Diego de Alvarado y los que con él llegaron descansaron del trabajo y hambre comiendo buenos corderos de los que hallaron, que son singulares y de más sabor que los aventajados de España. Determinó de enviar aviso al adelantado y alguna carne y sal. Mandó a Melchor de Valdez que volviese con seis peones y llevase veinte y cinco ovejas y sal. Pusiéronse luego en camino, mas los indios, como vieron que eran tan pocos, los quisieron matar. No ganaron honra ni salieron con su intención, antes murieron algunos de los que siendo más atrevidos llegaron a que las espadas los pudiesen alcanzar.

En esto, el adelantado, por su parte, y el licenciado Caldera, por la suya, venían caminando con gran trabajo y fatiga, y la hambre que tenían era tanta y tan canina, que ni dejaban de comer caballo que se muriese, ni lagartijas, ratones, culebras y todo lo que podían meter en las bocas aunque fuesen de estas bascosidades. Y la hambre fue tan grande que cada día morían españoles e indios y negros que era gran dolor. Y pasándose esta necesidad, el alférez general Francisco Calderón tenía una galga que estimaba en mucho y, viendo que en ningún tiempo podría dar más provechoso que el que la carne de ella haría en aquél, la mandó matar para comer, haciendo con la mayor parte de ella un banquete a los caballeros sus amigos. Venía Luis de Moscoso malo de cierta digestión; queriéndose purgar, lo hizo con un riñón de esta galga, teniéndolo en más que si fuera una gorda gallina. De estas cosas no me espanto porque por mí han pasado mi pedazo de necesidades; mas será bien que en España conozcan y entiendan que se ganan por acá de esta manera los dineros.

El licenciado Caldera pasó desigual trabajo en poder andar con los enfermos que traía; y dejo de contar hartas cosas notables que pasaron por dar con brevedad conclusión a esta materia. Llegó Valdez con las ovejas adonde venía el adelantado y holgó de verlos cuanto se puede presumir.
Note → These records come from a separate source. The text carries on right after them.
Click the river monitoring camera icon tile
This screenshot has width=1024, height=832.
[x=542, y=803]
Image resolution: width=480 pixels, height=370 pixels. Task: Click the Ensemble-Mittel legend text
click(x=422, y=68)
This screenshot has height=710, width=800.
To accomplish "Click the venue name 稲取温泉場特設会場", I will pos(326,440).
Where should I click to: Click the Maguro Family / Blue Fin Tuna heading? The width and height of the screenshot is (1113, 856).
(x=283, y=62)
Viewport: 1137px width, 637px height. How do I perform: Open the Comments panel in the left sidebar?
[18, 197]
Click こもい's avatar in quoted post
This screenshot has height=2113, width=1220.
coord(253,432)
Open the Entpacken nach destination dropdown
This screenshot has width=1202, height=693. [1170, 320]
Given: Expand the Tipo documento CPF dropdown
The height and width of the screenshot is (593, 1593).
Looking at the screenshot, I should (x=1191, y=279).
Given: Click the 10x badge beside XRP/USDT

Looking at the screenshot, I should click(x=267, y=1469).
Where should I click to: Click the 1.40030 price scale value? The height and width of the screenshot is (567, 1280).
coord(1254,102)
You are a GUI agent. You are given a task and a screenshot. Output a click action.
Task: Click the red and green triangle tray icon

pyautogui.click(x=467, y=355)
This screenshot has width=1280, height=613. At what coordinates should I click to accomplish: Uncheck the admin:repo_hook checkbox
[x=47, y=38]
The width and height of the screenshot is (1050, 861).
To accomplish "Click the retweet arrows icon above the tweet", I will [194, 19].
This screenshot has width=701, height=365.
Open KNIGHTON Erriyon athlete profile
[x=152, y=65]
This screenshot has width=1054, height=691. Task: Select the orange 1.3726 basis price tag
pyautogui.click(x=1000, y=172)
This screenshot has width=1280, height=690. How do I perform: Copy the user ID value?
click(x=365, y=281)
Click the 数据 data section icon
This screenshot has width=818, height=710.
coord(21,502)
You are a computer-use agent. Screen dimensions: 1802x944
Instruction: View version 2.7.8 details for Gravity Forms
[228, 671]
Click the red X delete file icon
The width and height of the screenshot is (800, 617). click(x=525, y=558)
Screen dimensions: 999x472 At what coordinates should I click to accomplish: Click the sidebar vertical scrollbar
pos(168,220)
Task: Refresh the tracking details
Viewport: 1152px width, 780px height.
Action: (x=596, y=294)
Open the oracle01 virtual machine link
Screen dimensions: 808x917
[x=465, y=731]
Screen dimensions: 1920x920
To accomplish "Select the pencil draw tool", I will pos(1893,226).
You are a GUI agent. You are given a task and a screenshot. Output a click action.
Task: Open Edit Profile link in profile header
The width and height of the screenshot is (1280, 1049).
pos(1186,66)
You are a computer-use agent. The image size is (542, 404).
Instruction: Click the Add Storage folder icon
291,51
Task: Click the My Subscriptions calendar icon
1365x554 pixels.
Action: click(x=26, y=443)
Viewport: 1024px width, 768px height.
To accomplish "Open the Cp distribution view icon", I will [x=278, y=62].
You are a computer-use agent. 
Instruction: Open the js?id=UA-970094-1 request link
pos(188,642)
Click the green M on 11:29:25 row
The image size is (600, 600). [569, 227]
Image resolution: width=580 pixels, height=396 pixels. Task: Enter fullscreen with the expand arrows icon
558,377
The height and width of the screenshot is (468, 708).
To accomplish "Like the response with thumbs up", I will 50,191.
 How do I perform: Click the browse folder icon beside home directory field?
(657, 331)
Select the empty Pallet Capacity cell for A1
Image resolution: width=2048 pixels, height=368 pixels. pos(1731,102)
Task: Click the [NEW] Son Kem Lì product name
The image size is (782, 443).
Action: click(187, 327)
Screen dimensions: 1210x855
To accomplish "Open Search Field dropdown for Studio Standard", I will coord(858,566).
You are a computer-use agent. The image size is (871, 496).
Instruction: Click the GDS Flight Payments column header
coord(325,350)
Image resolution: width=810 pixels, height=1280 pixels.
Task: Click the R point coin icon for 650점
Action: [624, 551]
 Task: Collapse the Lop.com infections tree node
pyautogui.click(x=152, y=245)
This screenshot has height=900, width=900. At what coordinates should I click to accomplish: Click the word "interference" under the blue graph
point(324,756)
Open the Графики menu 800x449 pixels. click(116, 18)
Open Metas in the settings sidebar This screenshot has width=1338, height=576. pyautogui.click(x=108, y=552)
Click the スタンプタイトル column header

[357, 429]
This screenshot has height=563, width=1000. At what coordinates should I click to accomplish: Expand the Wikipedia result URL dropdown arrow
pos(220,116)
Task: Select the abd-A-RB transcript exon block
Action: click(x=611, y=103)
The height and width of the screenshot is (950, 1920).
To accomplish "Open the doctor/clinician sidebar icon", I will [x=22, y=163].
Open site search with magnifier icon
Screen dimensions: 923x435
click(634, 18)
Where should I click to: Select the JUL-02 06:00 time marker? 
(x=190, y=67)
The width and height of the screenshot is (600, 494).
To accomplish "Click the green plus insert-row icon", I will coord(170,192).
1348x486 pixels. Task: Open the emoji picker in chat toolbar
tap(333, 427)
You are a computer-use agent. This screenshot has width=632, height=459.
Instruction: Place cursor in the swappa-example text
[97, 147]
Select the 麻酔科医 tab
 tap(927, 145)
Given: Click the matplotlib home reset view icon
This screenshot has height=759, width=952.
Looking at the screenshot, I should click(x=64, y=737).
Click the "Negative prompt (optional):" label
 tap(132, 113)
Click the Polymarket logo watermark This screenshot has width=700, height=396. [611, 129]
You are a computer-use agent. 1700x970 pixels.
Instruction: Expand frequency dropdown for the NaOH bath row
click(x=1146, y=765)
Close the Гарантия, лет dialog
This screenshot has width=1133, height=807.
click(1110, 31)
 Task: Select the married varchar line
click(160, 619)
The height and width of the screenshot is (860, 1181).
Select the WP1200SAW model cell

Repartió por los enfermos lo que se sufrió y mandó enviar parte de ello a los que venían con el licenciado Caldera porque en este tiempo estaba el campo dividido en tres partes: una, con Diego de Alvarado; otra, con el adelantado, y otra, con Caldera. Mas cuando todos supieron Diego de Alvarado haber hallado tierra rasa de campaña, tomaron tanto esfuerzo que parecían tener en poco el trabajo pasado, dando muchas gracias a Dios nuestro señor porque en tiempos tan calamitosos obra de más misericordia en sus criaturas; y así los que venían con el adelantado como los que quedaron con Caldera no veían la hora que verse de pies en tal tierra porque con sus trabajos y hambres no piaban tanto por el oro de Quito como al principio. Y porque Francisco Pizarro en este tiempo había ya entrado en la ciudad del Cuzco y es necesidad escribirlo por no perder el orden que llevamos; que es de fuerza que los acaecimientos se hayan de escribir concatenados unos de otros como pasaron, porque de esto me tengo justificado, paro y trataré lo dicho.